Да, факты были действительно таковы, как нам их преподносят, а между тем я не припомню, чтобы Лондон хоть в малой степени вызвал у меня то удручающее ощущение, какого естественно было бы ожидать. Наоборот, мне живо запомнилось волнующее чувство острого любопытства, жадный интерес к этому неведомому и прекрасному миру. Нельзя забывать, что в своем удивительном сне я утратил способность подходить к явлениям с нашей меркой. Грязь и сутолока были для меня в порядке вещей; величие города, его бескрайний размах, своеобразная переменчивая, неуловимая красота поднимались передо мною из моря борьбы и лишений так же безмятежно, как поднимается серебристая березка из породившего ее болота.

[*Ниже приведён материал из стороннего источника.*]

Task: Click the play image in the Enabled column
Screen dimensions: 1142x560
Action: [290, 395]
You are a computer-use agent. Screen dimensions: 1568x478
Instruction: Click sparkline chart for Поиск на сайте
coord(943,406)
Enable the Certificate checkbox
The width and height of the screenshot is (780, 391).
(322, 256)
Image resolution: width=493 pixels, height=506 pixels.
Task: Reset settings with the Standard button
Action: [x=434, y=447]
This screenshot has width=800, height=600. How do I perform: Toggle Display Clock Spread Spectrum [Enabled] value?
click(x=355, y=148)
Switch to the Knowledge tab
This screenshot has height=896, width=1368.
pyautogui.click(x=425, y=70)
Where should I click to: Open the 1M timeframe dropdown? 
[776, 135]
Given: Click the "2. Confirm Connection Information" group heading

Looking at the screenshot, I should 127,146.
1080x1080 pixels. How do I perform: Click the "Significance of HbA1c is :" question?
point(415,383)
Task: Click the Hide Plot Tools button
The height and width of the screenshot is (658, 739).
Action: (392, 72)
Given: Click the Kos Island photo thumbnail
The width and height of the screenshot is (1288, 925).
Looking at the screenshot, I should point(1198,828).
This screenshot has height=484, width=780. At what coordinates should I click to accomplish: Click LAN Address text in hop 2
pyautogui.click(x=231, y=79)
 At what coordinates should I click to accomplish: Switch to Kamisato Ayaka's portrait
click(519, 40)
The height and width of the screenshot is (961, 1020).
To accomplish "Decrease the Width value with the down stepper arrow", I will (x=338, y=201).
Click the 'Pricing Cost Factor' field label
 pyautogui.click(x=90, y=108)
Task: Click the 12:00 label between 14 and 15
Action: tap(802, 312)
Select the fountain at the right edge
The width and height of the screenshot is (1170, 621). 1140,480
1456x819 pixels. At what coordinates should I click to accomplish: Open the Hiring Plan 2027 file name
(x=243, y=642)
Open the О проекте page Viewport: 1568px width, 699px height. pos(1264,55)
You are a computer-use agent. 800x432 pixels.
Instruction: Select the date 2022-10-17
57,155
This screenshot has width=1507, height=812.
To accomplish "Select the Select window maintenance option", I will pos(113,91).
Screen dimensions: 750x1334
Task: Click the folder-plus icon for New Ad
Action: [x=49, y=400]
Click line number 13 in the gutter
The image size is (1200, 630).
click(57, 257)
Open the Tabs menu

Район Лондона, в котором мы поселились, назывался Пимлико. Он выходил к реке; в свое время здесь была пристань, у которой швартовались суда, приходившие через Атлантический океан из Америки. Слово "Пимлико" тоже явилось сюда на корабле вместе с прочим товаром - то было последнее живое слово исчезнувшего к тому времени языка алгонкинских индейцев. Потом исчезла и пристань, американские купцы были забыты, а словом "Пимлико" теперь назывался обширный, перерезанный множеством улочек жилой массив, состоящий из хмурых, грязно-серых домов. Часть помещения обычно занимал хозяин, остальная часть сдавалась внаем, хотя эти дома вовсе не предназначались под меблированные комнаты. Они были облицованы известковой массой, именуемой штукатуркой и создающей некое подобие каменной облицовки. В каждом доме был полуподвал, первоначально задуманный как помещение для прислуги, наружная дверь с портиком и несколько наземных этажей, к которым вела внутренняя лестница. Рядом с парадной дверью находился покрытый решеткой приямок для освещения полуподвальных комнат, выходящих на фасад.